You’ve Got to Have Beliefs
Like Ari Weinzweig, whom Nick considers “a brother from another mother,” Nick credits the success of his ventures to aligning his beliefs with concrete actions. This didn’t happen right away, however. “There’s been a learning curve for sure,” he says, smiling ruefully.
He recounts the early days, when he started implementing processes intuitively, “with a good heart and good passion” but not necessarily business smarts. “What I found is this process of systems I started implementing. Intuitively, I started with a lot of good things. I had a good heart and good passion, just wasn’t all that smart.” Nick credits Rudy Miick, a nationally known leadership consultant, with completely transforming his business and his life. He hired Miick in 2001 when he wanted to open more restaurants, but didn’t want to “implode” like many others who got too big too fast.
“Rudy helped us define our purpose and our values. To me, that was a transformational part of my personal life too. I thought, ‘This is how I’ve been searching for a way to create meaning at work.’ I wanted to have work be something meaningful in people’s lives. That’s the key. That’s the secret recipe. Those processes and all those things that I put in place, I became super focused on making sure that our purpose and values were alive and vibrant in the behaviors of our team.”
Talking with Nick, I realized that pizza is only a means to an end, the vehicle the team uses to connect with one another and the community. Nick says maintaining the company’s purpose and values are the foundation of everything. You can even see them for yourself on the company’s website.
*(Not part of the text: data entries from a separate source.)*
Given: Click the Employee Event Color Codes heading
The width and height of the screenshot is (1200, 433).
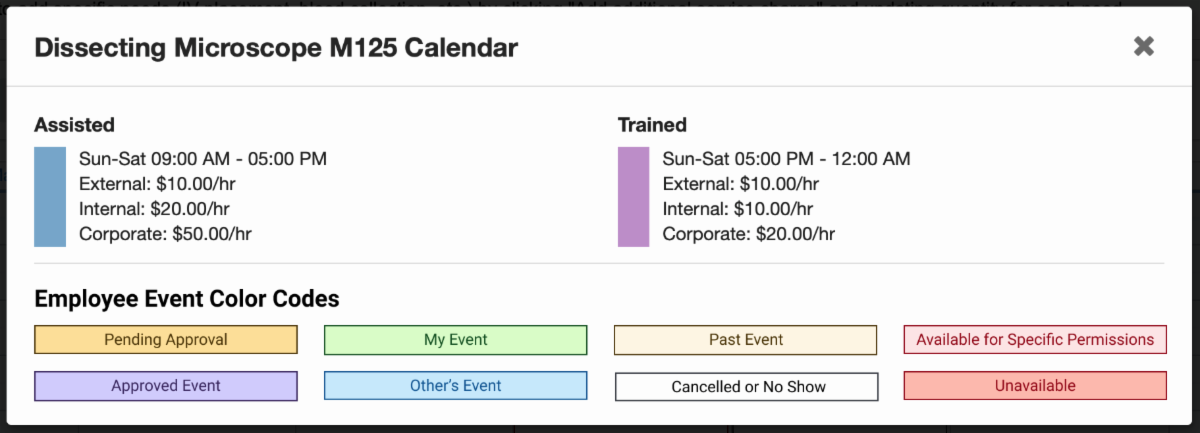Looking at the screenshot, I should (x=186, y=299).
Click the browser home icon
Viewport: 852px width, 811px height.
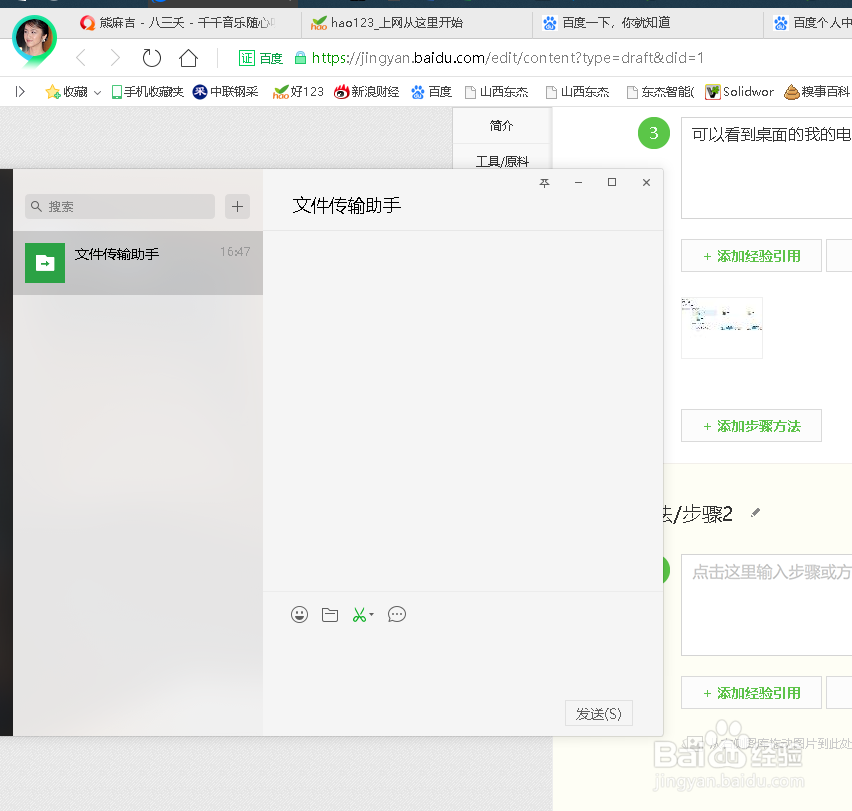(x=188, y=58)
Although they are somewhat reminiscent of Zingerman’s guiding principles, Nick’s guidelines place more emphasis on internal relationships, which he believes lead to external success:
• We treat everyone with dignity and respect.
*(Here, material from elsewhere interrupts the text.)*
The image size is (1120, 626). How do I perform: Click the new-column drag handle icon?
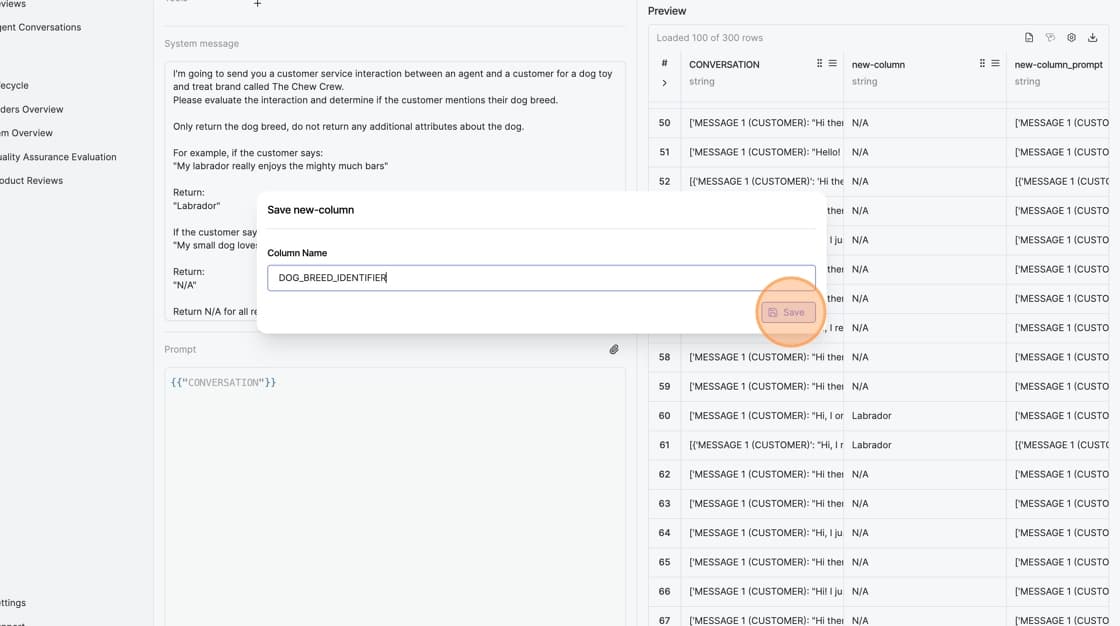pos(982,64)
• We are dedicated to the learning, teaching, and ongoing development of one another.
• We have fun while we work!
• We provide a clean and safe environment for our guests and team members.
• We honor individual passions, and creativity at work and at home.
• We communicate openly, clearly, and honestly.
• We honor the relationships that connect our team, our guests, and community.
• We take pride in our commitment to provide quality service and a quality product.
• We celebrate and reward accomplishments and “A+” players.
• We support balance between home and work.
• Health: We are a profitable and fiscally responsible company. We support the physical and emotional well-being of our guests and team members.
• Our team works through support and cooperation.
For employees, these values are as important to internalize as the pizza recipe, which is also very specific: “The recipe of our sausage pizza is sixty pieces of sausage, nickel sized, finger-space apart, and has got to be done in sixty seconds. I mean, really six ounces of sauce. It’s really, really specific.”
According to Nick, there is a reason for the level of detail. It’s not just about the sausage. “In order to get certified in orientation, you have to know our values. You don’t have to memorize them word for word. You have to understand the behaviors behind them. We put a lot of intention into making them just as important as a recipe for our food.”
That sounds nice, but if you’re like me, you may be wondering how these values work in the real world, and if it’s even possible to measure values and purpose. I was skeptical until he told me about numerous instances over the past several years when tips of over $1,000 have been given to servers in his restaurants.
“I’m a big fan of metrics and tracking data and measuring, whether it’s financials or behaviors. I believe we can measure purpose, how it’s showing up. To that point, our customers and our sales continue to grow. About a month or so ago, we had a server, Imelda, get a $2,500 tip. Servers getting over $1,000 tips has happened four or five different times in both restaurants, not just one restaurant. That’s the data.”
Remember, we’re talking about local pizza restaurants in suburban Chicago, not fancy, three-star Michelin chophouses in New York or Paris.
To see how this could happen, let’s go back and explore the ways the company’s beliefs are put into action. It all starts with the job application, which lists the values of the organization on the first page and makes it very clear that applicants will need to buy into the system. The weeding out process starts there: 10 percent of the people hand the application back, explaining they’re just looking for a job, not a new system of values or a new purpose.
Communication is Key
Once someone has been hired, two equally important company values, communication and training, are emphasized. Nick’s motto is “Trust and Track,” a nod to the concept of “open book management,” a management philosophy first articulated by John Case, a writer at Inc. magazine, and then promoted by Jack Stack of SRC Holdings in his book The Great Game of Business: The Only Sensible Way to Run a Company.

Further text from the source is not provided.